Vanilla Linear Regression Stats:
Accuracy: 10.25%
Precision: 9.33%
Recall: 10.25%
F1 Score: 8.74%
Training time: 0.06sec


## Guassian Basis Function Regression

In [38]:
from sklearn.decomposition import PCA
from sklearn.linear_model import LinearRegression
from sklearn.metrics import accuracy_score, precision_score, recall_score, f1_score
import numpy as np
import time

# Apply PCA to reduce to 1 dimensions
pca = PCA(n_components=1)
x_train_pca = pca.fit_transform(x_train)
x_test_pca = pca.transform(x_test)

# Creating Gaussian basis functions
start_time = time.time()
degree = 50
centers = np.linspace(-10, 10, degree).reshape(-1, 1)
sigma = 2.0  # Standard deviation of Gaussians

# Compute Gaussian basis functions
x_train_g = np.exp(-((x_train_pca - centers.T) ** 2) / (2 * sigma**2))
x_test_g = np.exp(-((x_test_pca - centers.T) ** 2) / (2 * sigma**2))

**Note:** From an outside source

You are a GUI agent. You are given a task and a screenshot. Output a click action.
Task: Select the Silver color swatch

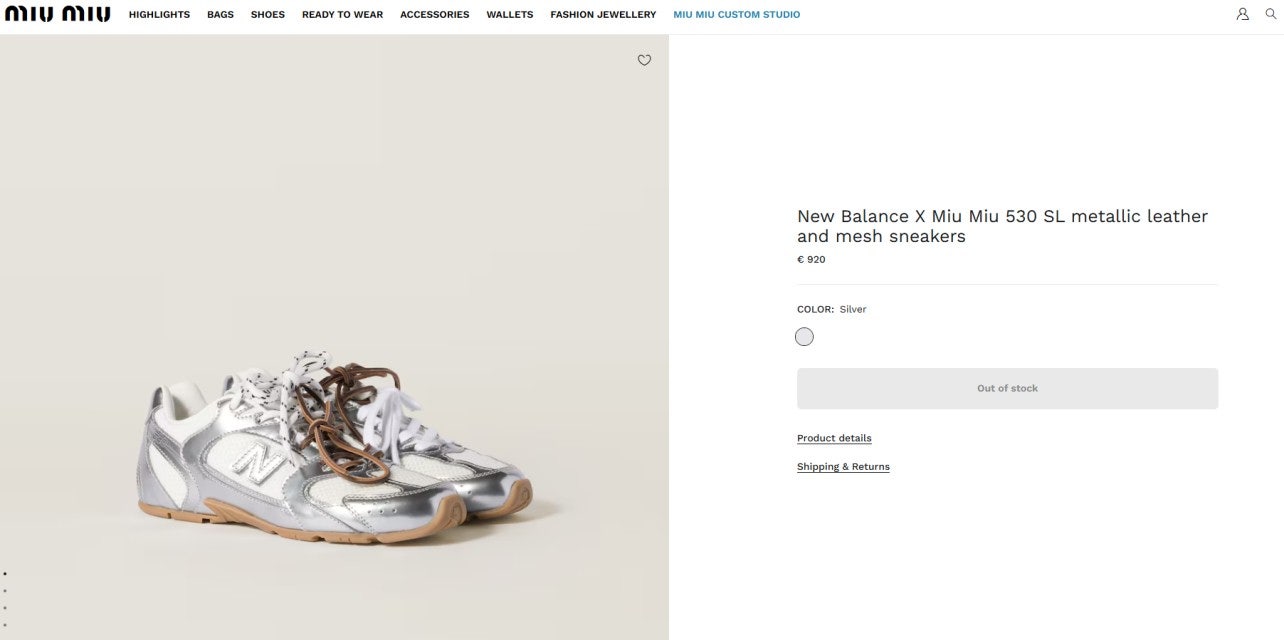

# Train Linear Regression model
lin_reg_3 = LinearRegression()
lin_reg_3.fit(x_train_g, y_train)
end_time = time.time()

# Calculating training time
training_time_model_3 = end_time-start_time

# Make predictions
y_pred = lin_reg_3.predict(x_test_g)
y_pred = np.round(y_pred).astype(int)
y_pred = np.clip(y_pred, 0, 9)

In [39]:
# Finding accuracy, precision, recall and f1 score for the model
accuracy_percentage_model_3=(accuracy_score(y_test,y_pred))*100
precision_percentage_model_3=(precision_score(y_test, y_pred, average="weighted"))*100
recall_percentage_model_3=(recall_score(y_test,y_pred, average="weighted"))*100
f1_percentage_model_3=(f1_score(y_test,y_pred, average="weighted"))*100

print("Vanilla Linear Regression Stats:")
print(f"Accuracy: {accuracy_percentage_model_3:.2f}%")
print(f"Precision: {precision_percentage_model_3:.2f}%")
print(f"Recall: {recall_percentage_model_3:.2f}%")
print(f"F1 Score: {f1_percentage_model_3:.2f}%")
print(f"Training time: {training_time_model_3:.2f}sec")

Vanilla Linear Regression Stats:
Accuracy: 9.35%
Precision: 7.01%
Recall: 9.35%
F1 Score: 6.28%
Training time: 0.12sec


  _warn_prf(average, modifier, f"{metric.capitalize()} is", len(result))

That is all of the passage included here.